I need to perform separate transformation on each column, For one of them i tried like below -

trans_df=records_002_df.withColumn('RECORD_TYPE',when(records_002_df['RECORD_TYPE'] == '002','In-Network').otherwise('Out-Of-Network'))

Above is giving me expected dataframe with required transformation on RECORD_TYPE field. But I have different transformations to be applied on other columns. Also want to keep the transformation logic in a separate module, so that the spark script should be generic. Please suggest some ideas how I can achieve this. Thanks !!


Solution

  • Put the transformations into a dictionary with

    • key: the wanted column name
    • value: a Column expression that contains the transformation.

    In the column expression the dataframe should not be referenced directly but the input data should be referenced by its column names.

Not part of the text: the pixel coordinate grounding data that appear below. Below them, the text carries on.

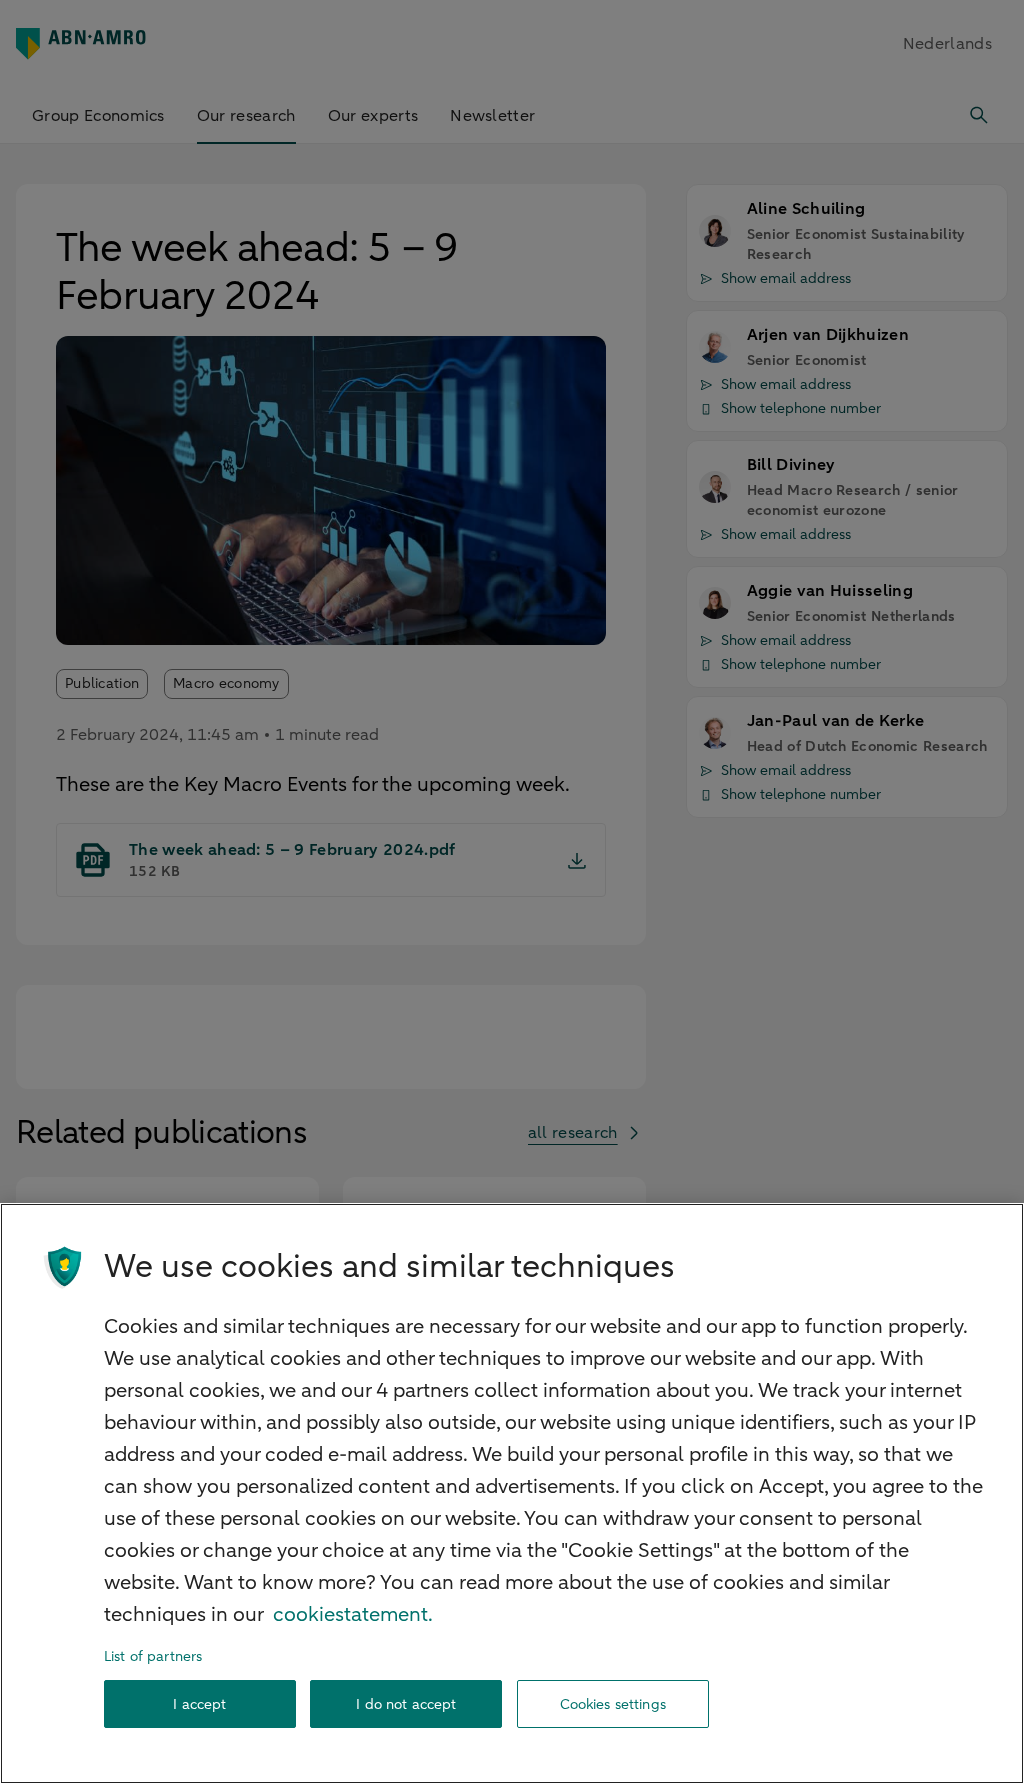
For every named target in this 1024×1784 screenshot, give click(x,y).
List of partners (153, 1656)
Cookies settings (613, 1704)
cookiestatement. (353, 1614)
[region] (512, 1493)
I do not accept (406, 1704)
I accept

    from pyspark.sql import functions as F
    
    transformations = {"RECORD_TYPE": F.when(F.col("RECORD_TYPE") == '002','In-Network')
                                                              .otherwise('Out-Of-Network'),
                       "NEXT_DAY": F.date_add(F.to_date("RECEIVED_DATE", "MM/dd/yyyy"), 1)
    }
    

    This dict can now be applied to the dataframe:

    records_002_df.select([F.col(name) for name in df1.columns - transformations.keys()] # unchanged columns
               + [ transformation.alias(name) for (name,transformation) # transformed columns
                  in transformations.items()]) \
             .show()
    

    Result:

    +-------------+-------------+-----------+----------+
    |RECEIVED_DATE| CLAIM_NUMBER|RECORD_TYPE|  NEXT_DAY|
    +-------------+-------------+-----------+----------+
    |   08/30/2023| 23E002113200| In-Network|2023-08-31|
    |   05/30/2023|J23P001125500| In-Network|2023-05-31|
    |   01/30/2024| 23E002114300| In-Network|2024-01-31|
    +-------------+-------------+-----------+----------+
    

    The transformations dict does not have any references to the original dataframe, so its creation can be moved to another module.